The CRPS can be understood as a generalisation of the absolute error to predictive distributions (Gneiting and Raftery 2007). It can also be understood as the integral over the Brier score for the binary probability forecasts implied by the CDF for all possible observed values. The CRPS is also related to the Cramér-distance between two distributions and equals the special case where one of the distributions is concentrated in a single point (see e.g. Ziel (2021)). The CRPS is a global scoring rule, meaning that the entire predictive distribution is taken into account when determining the quality of the forecast.
scoringutils
re-exports the crps_sample()
function from the scoringRules
package, which assumes that
the forecast is represented by a set of samples from the predictive
distribution. See ?crps_sample()
for more information.
The CRPS can be interpreted as a sum of a dispersion, an overprediction and an underprediction component. If m is the median forecast then the dispersion component is CRPS(F, m), the overprediction component is $$ \begin{cases} m > y & CRPS(F, y) - CRPS(F, m)\\ m \leq y & 0\\ \end{cases} $$ and the underprediction component is $$ \begin{cases} m < y & CRPS(F, y) - CRPS(F, m)\\ m \geq y & 0\\ \end{cases} $$
These can be accessed via the dispersion_sample()
,
overprediction_sample()
and
underprediction_sample()
functions, respectively.
Observation: y, a real number (or a discrete number).
Forecast: A continuous (F) or discrete (P) forecast.
The logarithmic scoring rule is simply the negative logarithm of the density of the the predictive distribution evaluated at the observed value:
log score(F, y) = −log f(y),
where f is the predictive probability density function (PDF) corresponding to the Forecast F and y is the observed value.
For discrete forecasts, the log score can be computed as
log score(F, y) = −log py, where py is the probability assigned to the observed outcome y by the forecast F.
The logarithmic scoring rule can produce large penalties when the observed value takes on values for which f(y) (or py) is close to zero.
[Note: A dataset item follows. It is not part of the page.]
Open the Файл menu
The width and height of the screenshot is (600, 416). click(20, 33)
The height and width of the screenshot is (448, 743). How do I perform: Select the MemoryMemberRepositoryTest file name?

It is therefore considered to be sensitive to outlier forecasts. This may be desirable in some applications, but it also means that scores can easily be dominated by a few extreme values. The logarithmic scoring rule is a local scoring rule, meaning that the score only depends on the probability that was assigned to the actual outcome. This is often regarded as a desirable property for example in the context of Bayesian inference . It implies for example, that the ranking between forecasters would be invariant under monotone transformations of the predictive distribution and the target.
scoringutils
re-exports the logs_sample()
function from the scoringRules
package, which assumes that
the forecast is represented by a set of samples from the predictive
distribution. One implications of this is that it is currently not
advisable to use the log score for discrete forecasts. The reason for
this is that scoringRules::logs_sample()
estimates a
predictive density from the samples, which can be problematic for
discrete forecasts.
See ?logs_sample()
for more information.
Observation: y, a real number (or a discrete number).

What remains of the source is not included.